Fanforscher rechnet mit friedlicher EM

Der Sportwissenschaftler Harald Lange über Gewalt im Fußball, Fan-Kulturen und warum er mit einer friedlichen EM in Polen und Ukraine rechnet. 
von  dapd
In wenigen Tagen beginnt die EM in Polen und Ukraine. (Archivbild)
In wenigen Tagen beginnt die EM in Polen und Ukraine. (Archivbild) © dpa

Der Sportwissenschaftler Harald Lange über Gewalt im Fußball, Fan-Kulturen und warum er mit einer friedlichen EM in Polen und Ukraine rechnet. 

Berlin - Der Sportwissenschaftler Harald Lange forscht in Würzburg und Köln über Fankultur. dapd-Korrespondent Tobias Kurfer sprach mit dem 43-Jährigen über die bevorstehende Fußball-EM in Polen und der Ukraine und die Ursachen von Gewalt im Fußball, die Spannungen bei deutsch-polnischen Partien und Stadionbesuche, die an Theaterabende erinnern.

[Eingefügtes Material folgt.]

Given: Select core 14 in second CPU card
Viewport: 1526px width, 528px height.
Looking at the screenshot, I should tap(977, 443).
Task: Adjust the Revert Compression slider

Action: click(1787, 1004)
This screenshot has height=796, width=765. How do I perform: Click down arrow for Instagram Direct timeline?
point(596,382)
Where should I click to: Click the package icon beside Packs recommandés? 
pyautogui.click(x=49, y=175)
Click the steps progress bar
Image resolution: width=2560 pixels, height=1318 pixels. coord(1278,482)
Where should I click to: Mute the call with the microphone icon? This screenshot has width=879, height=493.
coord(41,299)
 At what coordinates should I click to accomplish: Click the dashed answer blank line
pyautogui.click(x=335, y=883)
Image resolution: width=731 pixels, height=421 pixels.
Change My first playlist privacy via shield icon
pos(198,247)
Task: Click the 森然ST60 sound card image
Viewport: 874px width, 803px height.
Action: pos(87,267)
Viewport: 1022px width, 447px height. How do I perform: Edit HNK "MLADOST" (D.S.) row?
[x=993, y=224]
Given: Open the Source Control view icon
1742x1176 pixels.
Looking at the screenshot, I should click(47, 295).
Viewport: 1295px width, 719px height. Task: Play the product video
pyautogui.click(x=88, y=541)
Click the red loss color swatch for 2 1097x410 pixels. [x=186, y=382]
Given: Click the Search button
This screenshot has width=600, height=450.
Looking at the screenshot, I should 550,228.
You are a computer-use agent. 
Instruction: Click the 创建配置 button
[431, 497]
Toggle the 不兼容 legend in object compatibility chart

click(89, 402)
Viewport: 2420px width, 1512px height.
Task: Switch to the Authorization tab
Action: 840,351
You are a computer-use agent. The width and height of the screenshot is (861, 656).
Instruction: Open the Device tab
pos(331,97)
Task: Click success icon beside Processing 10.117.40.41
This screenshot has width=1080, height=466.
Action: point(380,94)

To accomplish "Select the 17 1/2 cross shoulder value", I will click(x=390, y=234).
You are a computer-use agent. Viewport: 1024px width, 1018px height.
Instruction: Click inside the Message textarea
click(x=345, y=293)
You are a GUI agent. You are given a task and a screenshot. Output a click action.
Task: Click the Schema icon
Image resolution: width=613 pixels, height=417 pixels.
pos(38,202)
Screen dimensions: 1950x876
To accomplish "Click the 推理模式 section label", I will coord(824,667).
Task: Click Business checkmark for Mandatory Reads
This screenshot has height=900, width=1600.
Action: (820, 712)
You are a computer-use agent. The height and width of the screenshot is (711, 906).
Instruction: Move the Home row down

dapd: Herr Lange, Leichtathletik-Wettkämpfe und Handball-Turniere sind traditionell friedliche Veranstaltungen, beim Fußball scheint die Gewalt dazuzugehören. Warum ist das so?

Lange: Das hat mit Traditionen zu tun. Seit Fußballspiele öffentlich ausgetragen werden, gibt es Gewalt im Stadion. Das reicht von Spieler-Beschimpfungen – also verbaler Gewalt – über Schlägereien bis zur vorbereiteten Hooligan-Aktion. Solche Formen aggressiven Verhaltens sind im Fußball zum Teil immer noch geduldet - ja sie werden geradezu erwartet. Die Folge ist, dass sich ein gewaltbereites Klientel von dem Sport angezogen fühlt.

Hat sich die Fußball-Gewalt verändert?

Es gibt heute in absoluten Zahlen insgesamt weniger Gewalttaten im Fußball. Aber wenn es zu Ausbrüchen kommt, haben wir es häufiger mit Gewalt-Exzessen zu tun. Dass Fans den Spieler einer gegnerischen Mannschaft abpassen und verprügeln – wie kürzlich im Fall des Leverkuseners Michal Kadlec geschehen – hätten viele vor einem Jahr noch für undenkbar gehalten. Das Hooligan-Problem dagegen ist viel geringer geworden. Das liegt daran, dass die Problem-Fans der späten 80er- und 90er-Jahre erwachsen geworden sind. Heute kommt die Fan-Gewalt häufiger aus der Ecke der Ultras, wobei es völlig falsch wäre, die Gruppierungen pauschal zu verurteilen.

Die UEFA hat Polen in der Vergangenheit mehrfach wegen Hooligan-Ausschreitungen kritisiert. Müssen wir mit Gewalt-Eskalationen rechnen?

Ich rechne nicht damit. Vor der WM 2006 in Deutschland gab es auch große Bedenken mit Blick auf polnische Hooligans. Am Ende sind die befürchteten Ausschreitungen ausgeblieben. Auch wenn diesmal Andere Verantwortung für die Sicherheit tragen, wird voraussichtlich alles friedlich verlaufen. Die Gastgeberländer haben ein viel zu großes Interesse, sich von ihrer guten Seite zu zeigen und werden alles daran setzen, dass die Spiele friedlich ablaufen. Interessant wird allerdings zu sehen sein, wie repressiv Politik und Polizei der Ukraine dabei vorgehen. Davon abgesehen denke ich, dass wir wieder ein friedvolles Fußballfest erleben werden, wie in Deutschland 2006 und in Österreich und der Schweiz 2008.

Wie bewerten Sie das Konfliktpotenzial zwischen deutschen und polnischen Fußball-Fans?

Ich erwarte da keine besonderen Spannungen. Ein Spiel Deutschland gegen Großbritannien oder die Niederlande kann wesentlich konfliktträchtiger sein.

Fassen wir zusammen: Statt sich zu bekriegen, feiern Fußballanhänger friedliche Fanfeste, in den Stadien sinkt die Zahl der Gewalttaten. Wird der Fußball bald gewaltfrei?

Wir haben gerade in der jüngeren Geschichte des Fußballs erlebt, dass Fan-Kulturen sich ändern können. In Großbritannien zum Beispiel ähnelt der Stadionbesuch heute fast schon einem Theaterbesuch. Fußball ist dort zum Familienereignis geworden. In Deutschland sind wir auch auf einem guten Weg. Damit der Fußball gewaltfrei wird, müssen wir uns darauf verständigen, dass wir keine Gewalt wollen. Und ich denke, das kann uns auch gelingen.